Managing type 2 diabetes comes with challenges, one of which is accessing the necessary medications to control this chronic condition effectively. For many patients, obtaining drugs such as GLP-1 (glucagon-like peptide-1) receptor agonists, which are frequently used in the treatment of type 2 diabetes, requires navigating the complex and sometimes frustrating process of prior authorization. However, recent developments spearheaded by the American Medical Association (AMA) promise to streamline this process, potentially easing the burden for patients and healthcare providers alike.

Prior Authorization

Prior authorization is a requirement set by insurance companies to control costs by ensuring that prescribed treatments are medically necessary. For patients with type 2 diabetes, this means providing evidence that the diagnosis if type 2 diabetes and sometimes also that other, less expensive treatments were tried and did not yield the desired results before more costly medications like GLP-1 drugs are approved.
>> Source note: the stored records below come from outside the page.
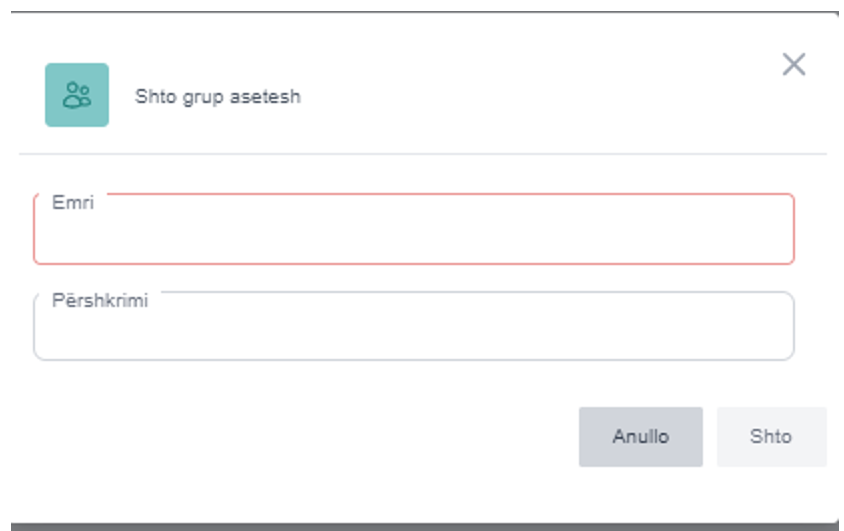Image resolution: width=844 pixels, height=531 pixels.
Task: Dismiss the dialog with the X icon
Action: [x=793, y=65]
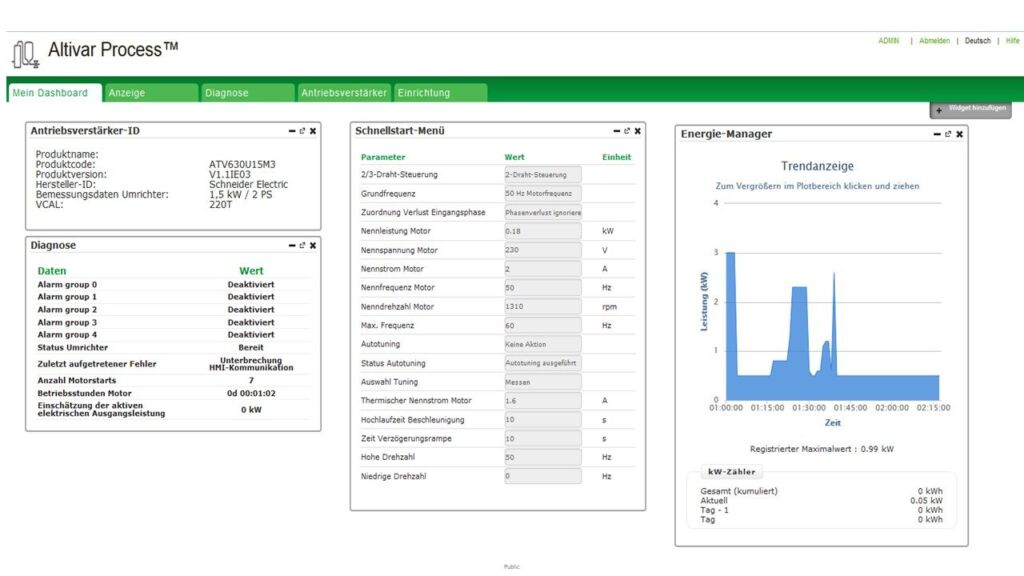Collapse the Schnellstart-Menü widget
The image size is (1024, 576).
[616, 131]
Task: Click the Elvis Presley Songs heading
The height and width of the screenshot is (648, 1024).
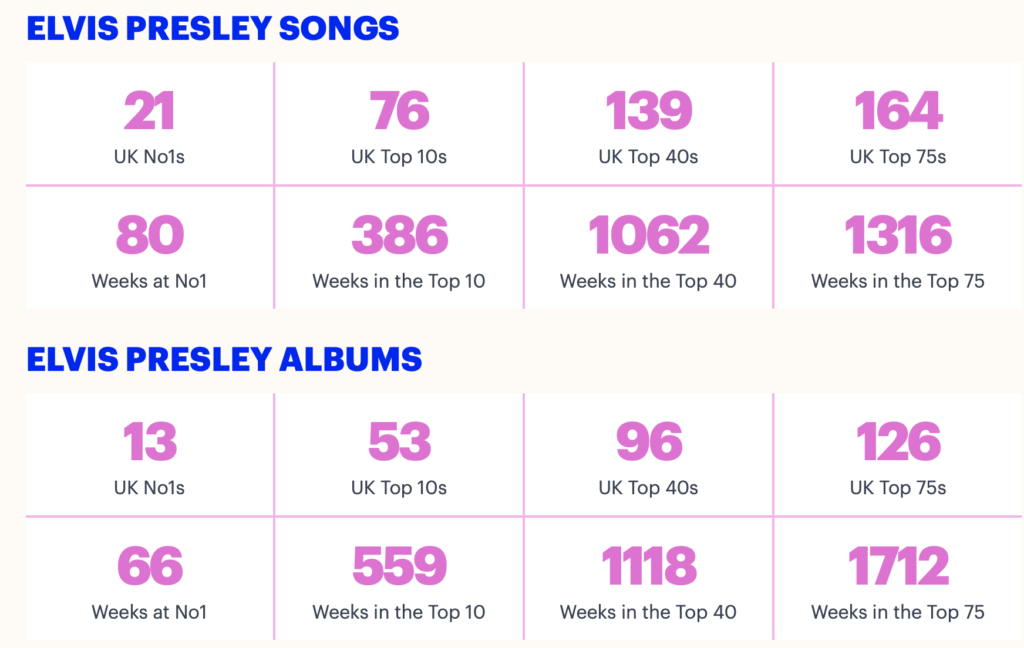Action: [x=212, y=28]
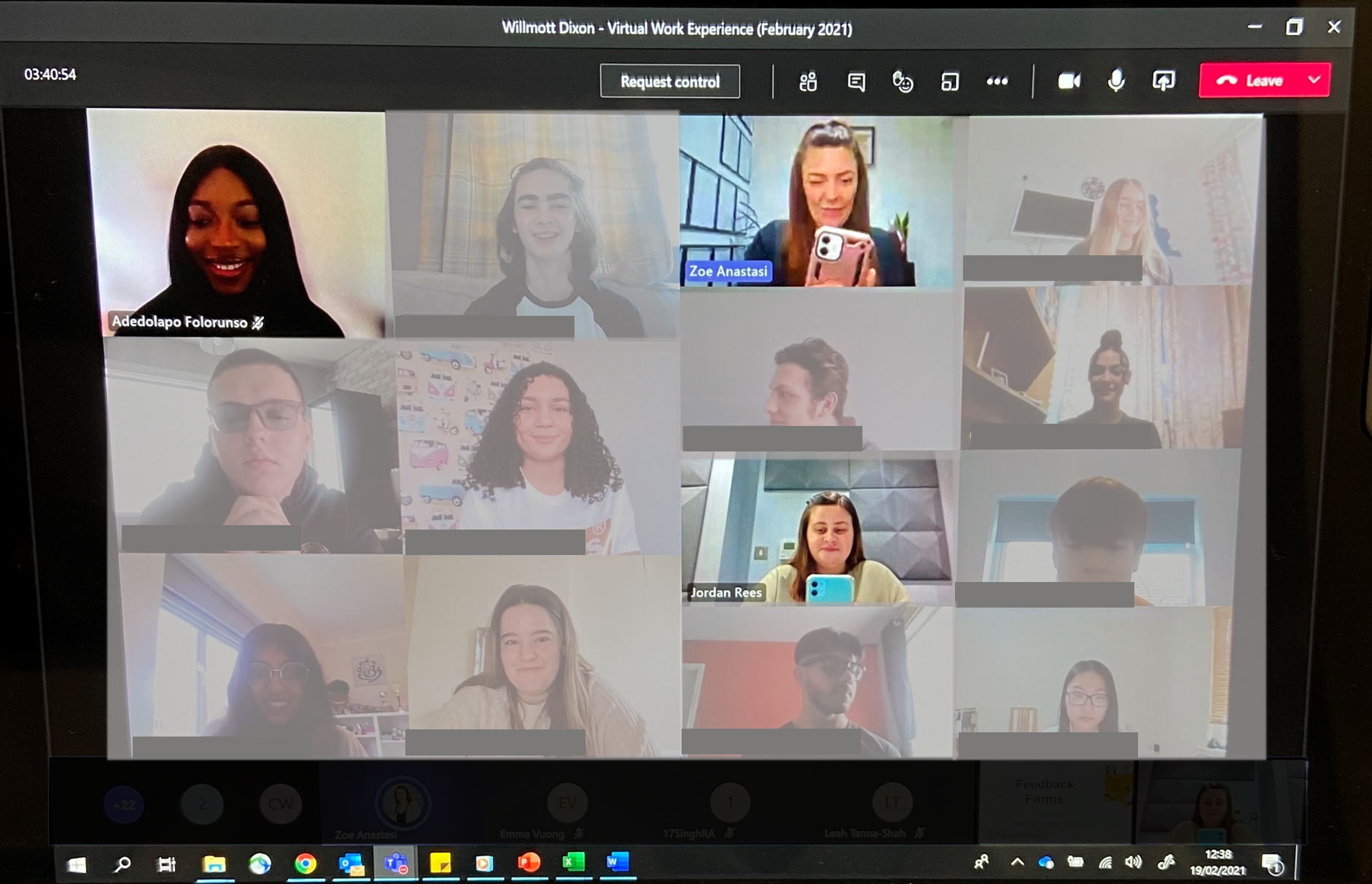Select Jordan Rees's video tile
Viewport: 1372px width, 884px height.
816,529
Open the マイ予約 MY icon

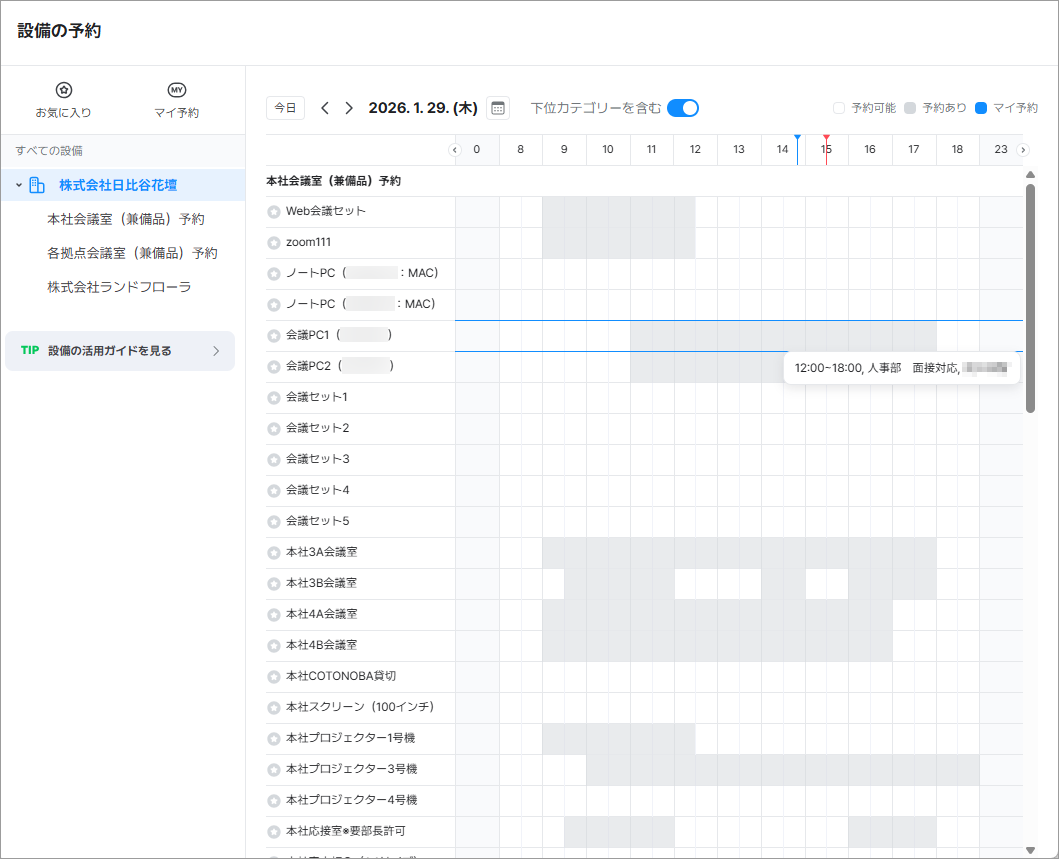pos(176,90)
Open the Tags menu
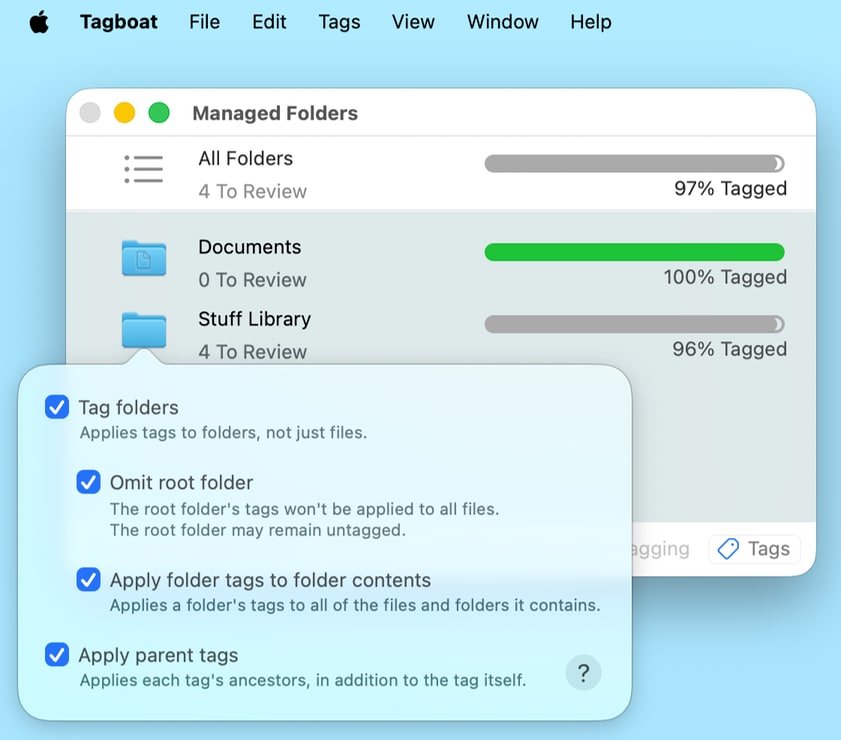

The Burden of Prior Authorization

The AMA has long criticized the overuse of prior authorization, highlighting its negative impact on patient care. Delays in treatment, adverse clinical outcomes, and even abandonment of therapy are common consequences of the cumbersome prior authorization process. For individuals with type 2 diabetes, these delays can mean the difference between well-managed blood sugar levels and the risk of serious complications.

A Push for Reform

Recognizing these challenges, the AMA has been a vocal advocate for reforming prior authorization practices. The recent finalization of a rule by the Centers for Medicare & Medicaid Services (CMS) is a significant step forward. Starting in 2026, insurers will be required to provide decisions on expedited requests within 72 hours and within seven calendar days for standard requests. Insurers must also publicly share metrics on approval and denial rates and provide explanations for denials.

The Promise of Technology

Support for electronic prior authorization integrated within a physician's electronic health record (EHR) system is expected by 2027. This will greatly reduce the administrative burden on healthcare providers and help ensure that patients receive necessary medications without delay.

The Financial Impact

The financial implications of these changes are significant. The CMS rule is projected to save physician practices an estimated $15 billion over the next decade. For patients with type 2 diabetes, this could translate into better and more affordable access to life-saving medications.

State-Level Initiatives

In addition to federal efforts, more than 17 states have enacted comprehensive prior authorization reforms, with various legislative proposals under consideration across the country. Some states are exploring "gold carding" programs, which would exempt providers with high approval rates from the prior authorization process.

The Road Ahead

While these reforms are a step in the right direction, the AMA continues to push for further improvements, including support for the Improving Seniors’ Timely Access to Care Act. The AMA also encourages physicians and patients to share their experiences with prior authorization to bolster reform efforts.

Summary

For those living with type 2 diabetes, the changes to the prior authorization process offer easier access to essential treatments. As these changes take effect, it’s important for patients and healthcare providers to stay informed and engaged in the ongoing dialogue around prior authorization reform. Together, we can work towards a healthcare system that prioritizes patient care over administrative hurdles.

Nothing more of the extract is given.